“軍事侵攻の大義「祖国防衛の戦い」に” ロシアの専門家指摘

ロシアの政府系シンクタンク「ロシア国際問題評議会」のアンドレイ・コルトゥノフ会長は、NHKのインタビューに対し、プーチン政権は軍事侵攻の大義を特別な軍事作戦から祖国防衛のための戦いに変えたという見方を示しました。そのうえで核戦力を使用する危険性に触れ、ロシアとアメリカによる対話の必要性を訴えました。

一方的な「併合」と「動員」について

コルトゥノフ氏は、ウクライナでの戦況に関連して「政権側は、『特別軍事作戦』としていたものを今では『祖国戦争』として見せようとしている。ロシアは、自分たちが併合した地域で戦闘が起きれば、領土の一体性への侵害だと主張し、相応の対応をとる」と述べ、プーチン政権は、ウクライナの4つの州の一方的な併合に踏み切ったことを受けて、軍事侵攻の大義を祖国防衛のための戦いに変え、動員も含めて国民の理解を得るねらいだと指摘しました。

その動員をめぐり、ロシア国内で混乱が広がっていることについては「30万人の動員であれば、政治の安定性に深刻なリスクを生み出すことはないが、これに限定されるのかはわからない」として、動員の規模が拡大すればプーチン大統領の政権運営にさらに影響を与える可能性があると指摘しました。

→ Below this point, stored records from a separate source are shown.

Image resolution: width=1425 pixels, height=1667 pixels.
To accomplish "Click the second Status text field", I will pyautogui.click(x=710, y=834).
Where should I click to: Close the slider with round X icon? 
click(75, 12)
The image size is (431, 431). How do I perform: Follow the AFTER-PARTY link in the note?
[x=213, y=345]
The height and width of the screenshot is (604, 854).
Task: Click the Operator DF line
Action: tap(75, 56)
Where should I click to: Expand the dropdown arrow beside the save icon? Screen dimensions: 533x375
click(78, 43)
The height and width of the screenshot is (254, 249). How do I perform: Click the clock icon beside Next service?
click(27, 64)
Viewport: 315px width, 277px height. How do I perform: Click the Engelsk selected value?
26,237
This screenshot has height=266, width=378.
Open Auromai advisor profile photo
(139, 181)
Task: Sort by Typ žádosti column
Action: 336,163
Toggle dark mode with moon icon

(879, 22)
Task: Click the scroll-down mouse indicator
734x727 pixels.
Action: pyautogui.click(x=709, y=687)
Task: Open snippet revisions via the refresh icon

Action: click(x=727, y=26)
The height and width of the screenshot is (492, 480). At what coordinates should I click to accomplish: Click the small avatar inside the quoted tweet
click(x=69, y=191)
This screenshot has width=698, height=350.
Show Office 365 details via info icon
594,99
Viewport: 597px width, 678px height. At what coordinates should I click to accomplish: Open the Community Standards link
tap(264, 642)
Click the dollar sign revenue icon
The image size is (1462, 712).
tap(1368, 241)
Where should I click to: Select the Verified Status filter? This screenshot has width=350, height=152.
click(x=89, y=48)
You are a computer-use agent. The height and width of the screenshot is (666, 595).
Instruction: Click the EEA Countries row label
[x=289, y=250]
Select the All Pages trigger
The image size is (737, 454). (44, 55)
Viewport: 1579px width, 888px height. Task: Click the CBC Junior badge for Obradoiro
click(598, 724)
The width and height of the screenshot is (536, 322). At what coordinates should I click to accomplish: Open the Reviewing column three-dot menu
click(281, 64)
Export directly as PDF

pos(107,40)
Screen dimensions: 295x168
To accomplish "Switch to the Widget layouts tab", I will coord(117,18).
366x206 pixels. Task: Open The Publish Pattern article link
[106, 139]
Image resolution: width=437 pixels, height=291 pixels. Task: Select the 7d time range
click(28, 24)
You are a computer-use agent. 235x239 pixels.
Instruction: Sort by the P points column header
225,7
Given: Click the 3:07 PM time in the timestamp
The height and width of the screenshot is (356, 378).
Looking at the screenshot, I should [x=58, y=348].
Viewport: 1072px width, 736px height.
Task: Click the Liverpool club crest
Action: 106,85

また「動員は、右派やタカ派からの要求に応えたものだ」と述べ、政権内の強硬派からの風当たりが強まっている可能性に言及しました。

停戦の見通しは

一方、コルトゥノフ氏は、先月開催された上海協力機構の首脳会議で、中国やインドから軍事侵攻に対する懸念が示されたとして「プーチン大統領にとって、この紛争を早く終結させようとする刺激となった可能性がある。併合した地域を『勝利』として示せば、軍事作戦の目標がかなり達成されたと訴えられる」と述べ、プーチン大統領が友好国からの懸念や併合の決定を踏まえ、停戦のきっかけを探りたいと考えている可能性に触れました。

一方「併合を決めたことが、近い将来のウクライナとの停戦の可能性を閉ざすことは明らかだ。主導権を握るウクライナが、領土を大幅に失うことを受け入れるとは想像できない」とも述べ、現時点で停戦が成立する見通しは非常に低いとしています。

核戦力の使用は

また、ロシアが核戦力を行使する可能性について、コルトゥノフ氏は「ロシア指導部は、欧米の軍事支援の強化を懸念している。核のリスクは、NATOがウクライナの紛争により直接的に、より大規模に関わった場合、増加するだろう」と指摘しました。

そして「プーチン政権は、いまでは戦争がロシアの領土内で直接起きていて、ウクライナだけでなく核兵器の保有国を含む欧米側が活発に関与していると主張することができる」と述べウクライナの4つの州を一方的に併合したことで、プーチン政権が核戦力を使用する危険性が高まるという見通しを示しました。

そのうえで「何よりも核大国であるロシアとアメリカの問題であり、何らかの協議や接触が必要となる」と述べ、米ロ両国による対話の必要性を訴えました。

今後のロシア 先行き見通せず

一方、ロシアで再来年予定されている大統領選挙の行方についてコルトゥノフ氏は「特別軍事作戦がどうなるか、ロシア経済はどうなるかなど多くの要因によって左右される」として、先行きは見通せないとしています。

そして「さらなる大規模な軍事活動を望むタカ派もいれば、早急な平和を望むハト派もいる。今後の外交政策を巡り、指導部内で何らかの闘争が立ちはだかるだろう」と述べ、体制内での権力争いが激しくなるという見方を示しました。